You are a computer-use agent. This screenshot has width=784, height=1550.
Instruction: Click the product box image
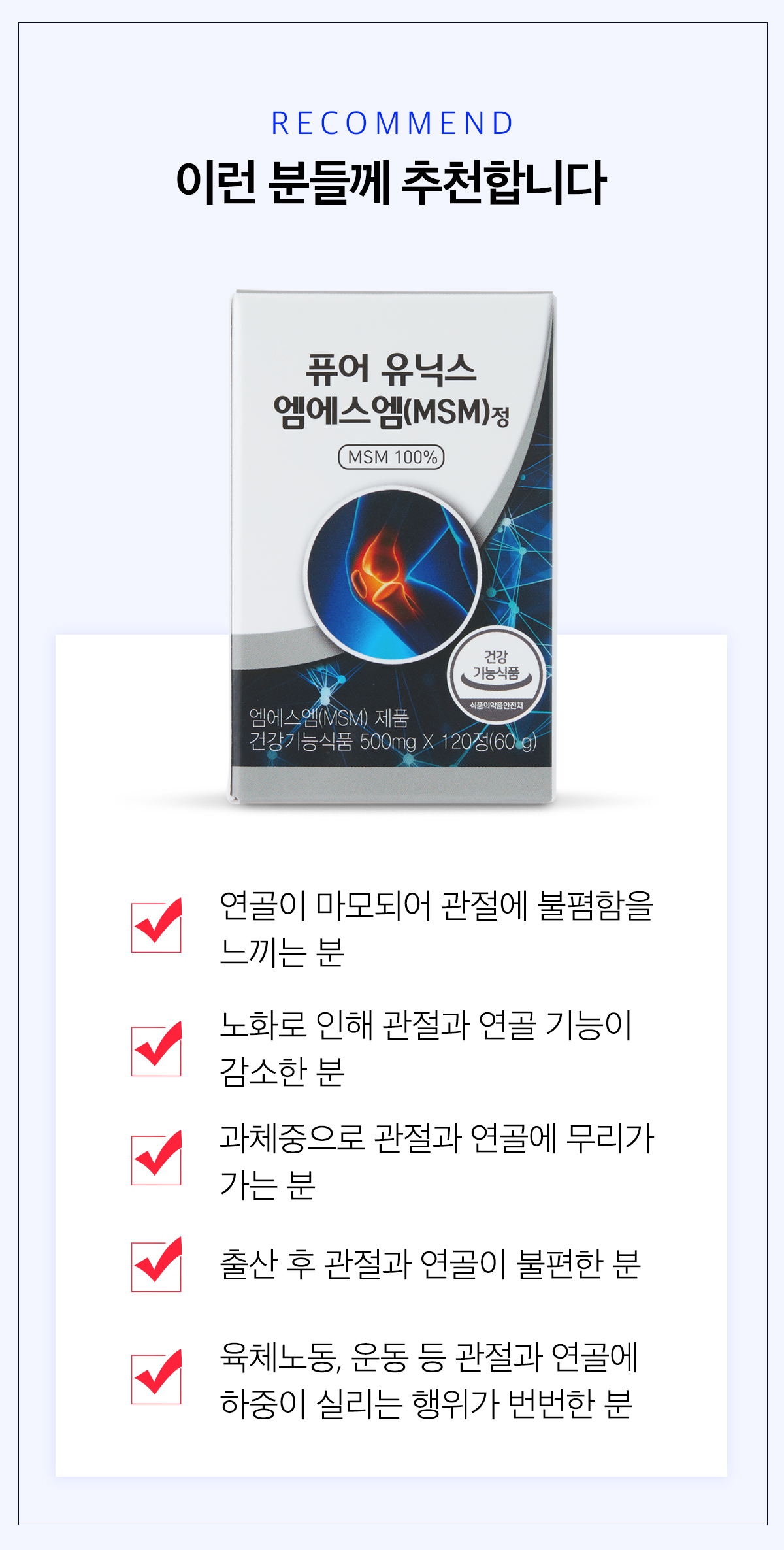point(392,548)
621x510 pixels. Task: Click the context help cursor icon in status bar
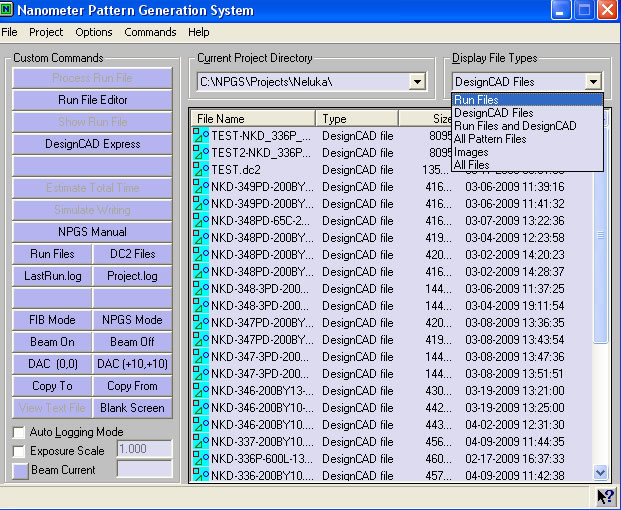pyautogui.click(x=605, y=495)
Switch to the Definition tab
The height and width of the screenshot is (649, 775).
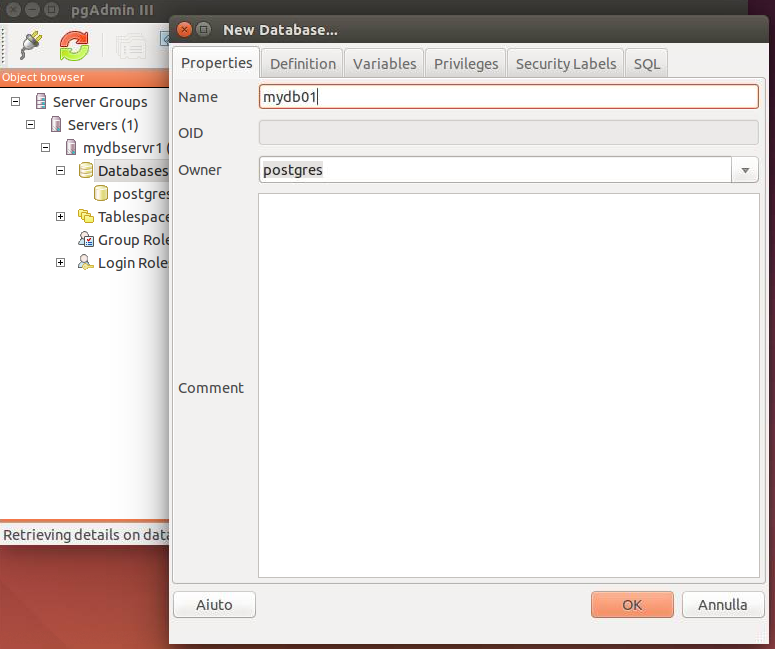303,63
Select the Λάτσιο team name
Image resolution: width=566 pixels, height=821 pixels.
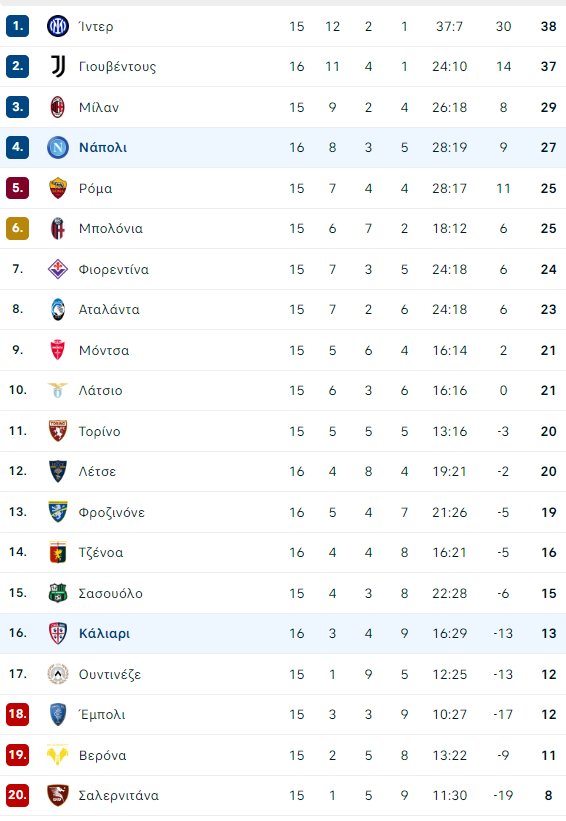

### WHAT IS NEEDED:
From the records given above, reproduce all text exactly and exclude each picture.

### EXERCISE RESULT:
You are a computer-use agent. This screenshot has width=784, height=1550.
Instruction: Click the product box image
point(392,548)
621x510 pixels. Task: Click the context help cursor icon in status bar
pyautogui.click(x=605, y=495)
Switch to the Definition tab
The height and width of the screenshot is (649, 775).
303,63
Select the Λάτσιο team name
Image resolution: width=566 pixels, height=821 pixels.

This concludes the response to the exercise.